PAGE TEXT -
Reconstruct side-chains with DLPacker

In [10]:
dlp = DLPacker("/content/backbone.pdb")
start_dl_packer = time.time()
dlp.reconstruct_protein(order="sequence", output_filename="/content/structure_repacked.pdb")
print("Repacked ended in %.3f seconds" % (time.time() - start_dl_packer))


Writing output file...
Done!
Repacked ended in 405.479 seconds


# Evaluation
Superimpose 1MEL original with the one predicted by the pipeline.

In [11]:
!wget https://files.rcsb.org/download/1MEL.pdb

--2024-08-25 08:26:25--  https://files.rcsb.org/download/1MEL.pdb
Resolving files.rcsb.org (files.rcsb.org)... 128.6.159.157
Connecting to files.rcsb.org (files.rcsb.org)|128.6.159.157|:443... connected.
HTTP request sent, awaiting response... 200 OK
Length: unspecified [application/octet-stream]
Saving to: ‘1MEL.pdb’

1MEL.pdb                [ <=>                ] 352.48K  --.-KB/s    in 0.1s    

2024-08-25 08:26:25 (2.53 MB/s) - ‘1MEL.pdb’ saved [360936]



In [12]:
pdb_original_lines = []

with open("./1MEL.pdb", "r") as f:
  pdb_original_lines = f.readlines()

nanobody_atoms = []
for line in pdb_original_lines:
  # Chain identifier 22
  if line[0:4] == "ATOM":
    if line[21] == "A":
      nanobody_atoms.append(line)

with open("./1MEL_1_only_nb.pdb", "w+") as f:
  f.writelines(nanobody_atoms)

In [13]:
print("1MEL - Predicted with NanoNet and reconstructed with DLPakcer.\n\n")

view = py3Dmol.view(width=400, height=400)
structure_repacked_file = open("./structure_repacked.pdb", "r")
structure_repacked_content = structure_repacked_file.read()

view.addModel(structure_repacked_content, "pdb")

view.setStyle({"cartoon": {"color": "yellow"}})
view.setBackgroundColor("dark")
view.zoomTo()
view.show()

1MEL - Predicted with NanoNet and reconstructed with DLPakcer.




In [14]:
print("1MEL - Original.\n\n")

view = py3Dmol.view(width=400, height=400)
original_file = open("./1MEL_1_only_nb.pdb", "r")
original_content = original_file.read()

view.addModel(original_content, "pdb")

view.setStyle({"cartoon": {"color": "red"}})
view.setBackgroundColor("dark")
view.zoomTo()
view.show()

1MEL - Original.




In [15]:
print("Superimposition\n\n")

pred_nb_file = pdb.PDBFile.read("/content/structure_repacked.pdb")
pred_nb = pred_nb_file.get_structure()[0]
original_nb_file = pdb.PDBFile.read("/content/1MEL_1_only_nb.pdb")

Dataset entries
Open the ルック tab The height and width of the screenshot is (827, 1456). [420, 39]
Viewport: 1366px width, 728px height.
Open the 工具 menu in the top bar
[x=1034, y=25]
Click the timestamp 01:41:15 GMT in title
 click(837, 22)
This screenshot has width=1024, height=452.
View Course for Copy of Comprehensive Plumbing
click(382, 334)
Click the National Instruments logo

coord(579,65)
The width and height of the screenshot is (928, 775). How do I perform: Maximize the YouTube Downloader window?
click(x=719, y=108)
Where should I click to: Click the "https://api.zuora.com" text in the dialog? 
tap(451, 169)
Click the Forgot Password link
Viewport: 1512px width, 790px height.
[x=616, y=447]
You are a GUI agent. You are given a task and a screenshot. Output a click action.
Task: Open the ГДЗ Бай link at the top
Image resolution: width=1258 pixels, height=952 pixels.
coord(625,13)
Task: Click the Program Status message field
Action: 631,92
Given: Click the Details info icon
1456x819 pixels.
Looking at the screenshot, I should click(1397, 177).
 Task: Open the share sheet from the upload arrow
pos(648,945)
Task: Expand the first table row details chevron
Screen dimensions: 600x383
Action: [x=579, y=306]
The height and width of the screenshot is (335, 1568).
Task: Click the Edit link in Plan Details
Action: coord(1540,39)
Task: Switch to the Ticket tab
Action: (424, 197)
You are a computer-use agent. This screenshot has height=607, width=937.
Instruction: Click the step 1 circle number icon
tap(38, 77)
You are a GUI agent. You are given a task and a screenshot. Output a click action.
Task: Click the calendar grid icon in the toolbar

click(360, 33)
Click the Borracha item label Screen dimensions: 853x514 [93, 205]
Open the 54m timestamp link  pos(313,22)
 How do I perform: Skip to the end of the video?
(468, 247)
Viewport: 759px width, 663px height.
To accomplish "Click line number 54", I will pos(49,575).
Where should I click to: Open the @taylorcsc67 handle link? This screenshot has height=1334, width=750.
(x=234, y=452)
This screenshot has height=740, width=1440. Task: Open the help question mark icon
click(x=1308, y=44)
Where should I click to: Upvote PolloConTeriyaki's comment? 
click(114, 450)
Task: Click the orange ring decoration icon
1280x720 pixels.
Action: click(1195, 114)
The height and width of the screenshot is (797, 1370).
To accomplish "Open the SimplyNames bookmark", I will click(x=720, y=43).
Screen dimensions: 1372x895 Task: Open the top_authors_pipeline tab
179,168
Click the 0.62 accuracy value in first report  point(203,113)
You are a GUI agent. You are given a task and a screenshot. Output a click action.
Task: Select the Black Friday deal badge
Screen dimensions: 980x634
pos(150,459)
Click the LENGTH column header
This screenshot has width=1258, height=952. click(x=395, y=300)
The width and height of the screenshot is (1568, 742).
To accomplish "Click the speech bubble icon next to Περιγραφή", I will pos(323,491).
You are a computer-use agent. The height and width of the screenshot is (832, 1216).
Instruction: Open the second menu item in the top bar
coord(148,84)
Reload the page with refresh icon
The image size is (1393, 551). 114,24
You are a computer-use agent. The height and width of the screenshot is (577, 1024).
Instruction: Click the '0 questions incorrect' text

WHAT IS NEEDED - From the DLPacker notebook, reproduce verbatim the passage between "start_dl_packer = time.time()" and "by the pipeline.", inclusive. The records aren't needed for anything here.

ANSWER AREA -
start_dl_packer = time.time()
dlp.reconstruct_protein(order="sequence", output_filename="/content/structure_repacked.pdb")
print("Repacked ended in %.3f seconds" % (time.time() - start_dl_packer))


Writing output file...
Done!
Repacked ended in 405.479 seconds


# Evaluation
Superimpose 1MEL original with the one predicted by the pipeline.